QPR masih berharap untuk menghindari degradasi

Update Terakhir: March 15, 2015

Chris RamseyRamsey: QPR masih berharap untuk menghindari degradasi – Pelatih 52 tahun menegaskan pihaknya mampu mengambil cukup poin dalam sembilan pertandingan mereka yang tersisa untuk menghindari degradasi ke Championship

Chris Ramsey menegaskan pemain QPR nya tetap “bersatu”, meskipun kekalahan mereka 3-1 ke Crystal Palace pada hari Sabtu.

The R yang juga dipukuli oleh pihak Alan Pardew di Selhurst Park, sebagai tujuan dari Wilfried Zaha, James McArthur dan Joel Ward memberikan Palace unggul 3-0 di babak pertama.

QPR membaik setelah istirahat, meskipun, dan membalaskan satu gol ketika Matt Phillips mencetak gol dari 40 meter, dan Ramsey mengatakan bahwa tidak ada dalam melawan dalam jajaran di Loftus Road karena mereka tawaran untuk memanjat keluar dari zona degradasi di sisa sembilan pertandingan musim ini.

“Jelas kesempatan bagi saya adalah untuk datang dan mencoba yang terbaik untuk memutarnya. Skuad adalah skuad, kami akan bekerja dengan pemain yang kami punya, “katanya kepada wartawan.

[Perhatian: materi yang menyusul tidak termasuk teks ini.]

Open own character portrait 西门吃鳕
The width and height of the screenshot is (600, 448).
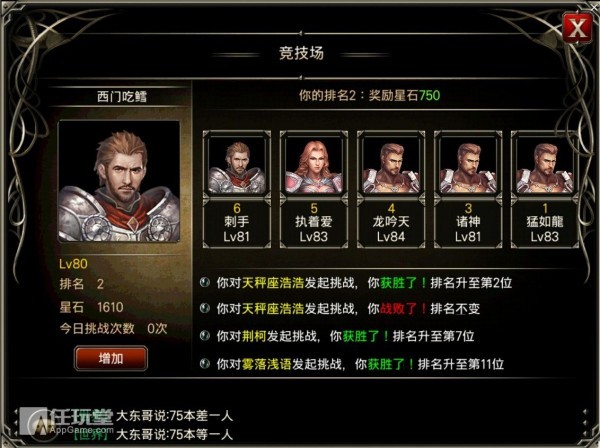(x=119, y=181)
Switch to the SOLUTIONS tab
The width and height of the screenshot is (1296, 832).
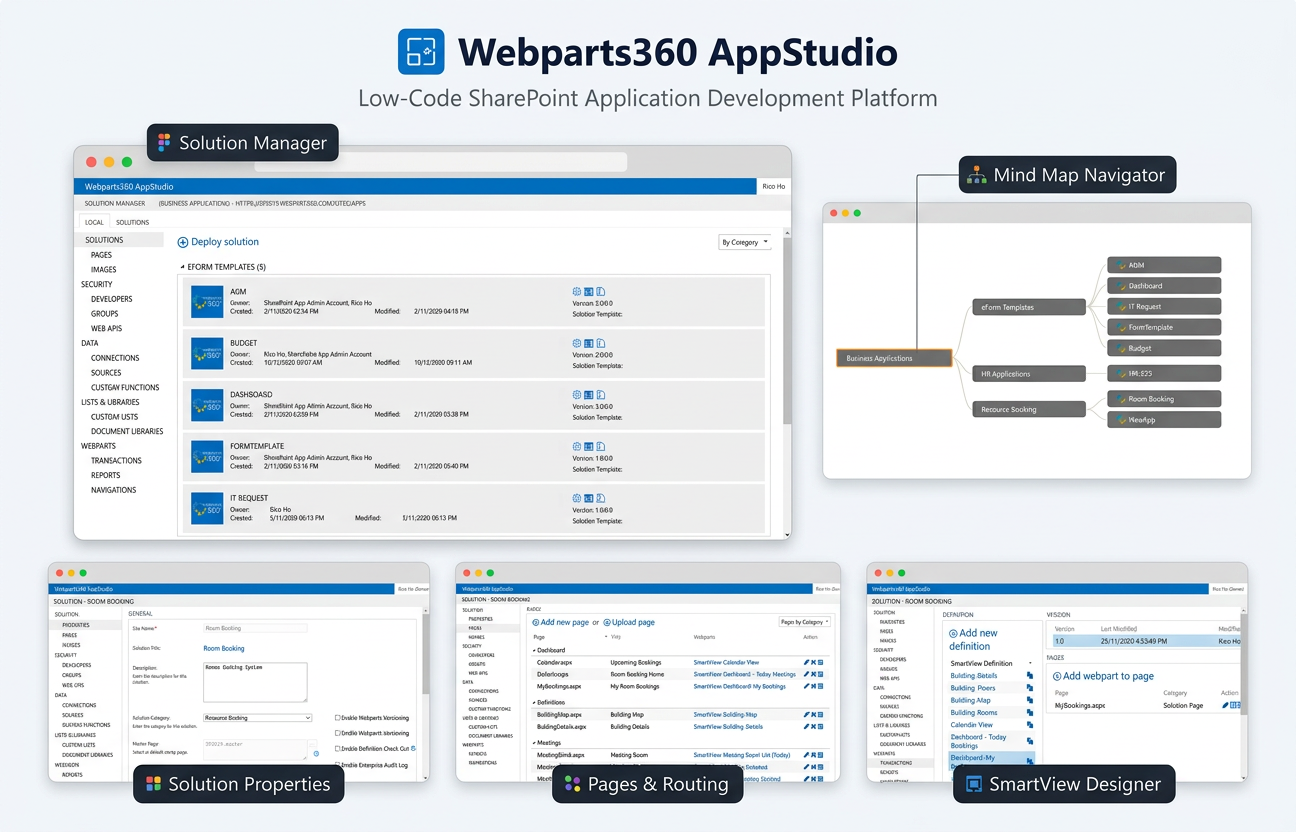point(133,221)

“Saya berharap sembilan pertandingan sudah cukup, itu saja yang kita punya, jadi kami akan pergi untuk itu yang terbaik yang kita bisa, para pemain percaya itu, tidak ada pertengkaran dan mengerang.

“Ya, mereka kecewa, dan beberapa orang yang menyuarakan pendapat mereka tentang betapa kecewa mereka, tapi mereka masih bersatu dan semua bisa kita lakukan benar-benar untuk terus berjuang.”

Darnell Furlong disiksa sepanjang babak pertama oleh pemain sayap Istana Yannick Bolasie, yang diletakkan pada dua assist untuk rekan satu timnya, dan ditarik di babak pertama.

Ramsey, meskipun, mengecilkan saran bahwa pemain berusia 19 tahun diganti karena penampilannya, bukan bersikeras bahwa ia menderita cedera betis.

“Furlong datang off karena dia punya betis yang buruk, ia hanya datang dari karena betisnya menegang dan tidak akan adil untuk menjaga dia di kekang,” tambahnya. “Dia tidak datang dari karena mereka mencetak dua gol, ia datang dari karena betisnya.”

Pardew, sementara itu, sangat senang dengan kinerja timnya tetapi menegaskan bahwa mereka belum benar-benar aman, meskipun duduk di posisi ke-12, 11 poin dari zona degradasi.

“Secara matematis kami tidak aman tapi kami dalam posisi yang bagus, kita akan bentak tangan seseorang off untuk posisi ini siapa manajer,” tambahnya. “Saya sudah mengatakan kepada pemain untuk melihat di atas dan tidak di bawah, untuk menghindari kecemasan dan tekanan.

“Kami akan melihat ke Newcastle dan Everton, kami atas Everton, itu motivasi, bisa kita selesaikan di atas mereka? Saya pikir 11 atau 12 adalah atas liga untuk klub ini, tapi di musim panas, jika kita cukup cerdas dan cukup pintar, tidak mungkin. “

Zaha menderita cedera tulang rusuk saat ia meluncur ke skor, sementara Jason Puncheon juga ditarik setelah menyakiti hamstring, tapi Pardew mengatakan cedera tidak serius.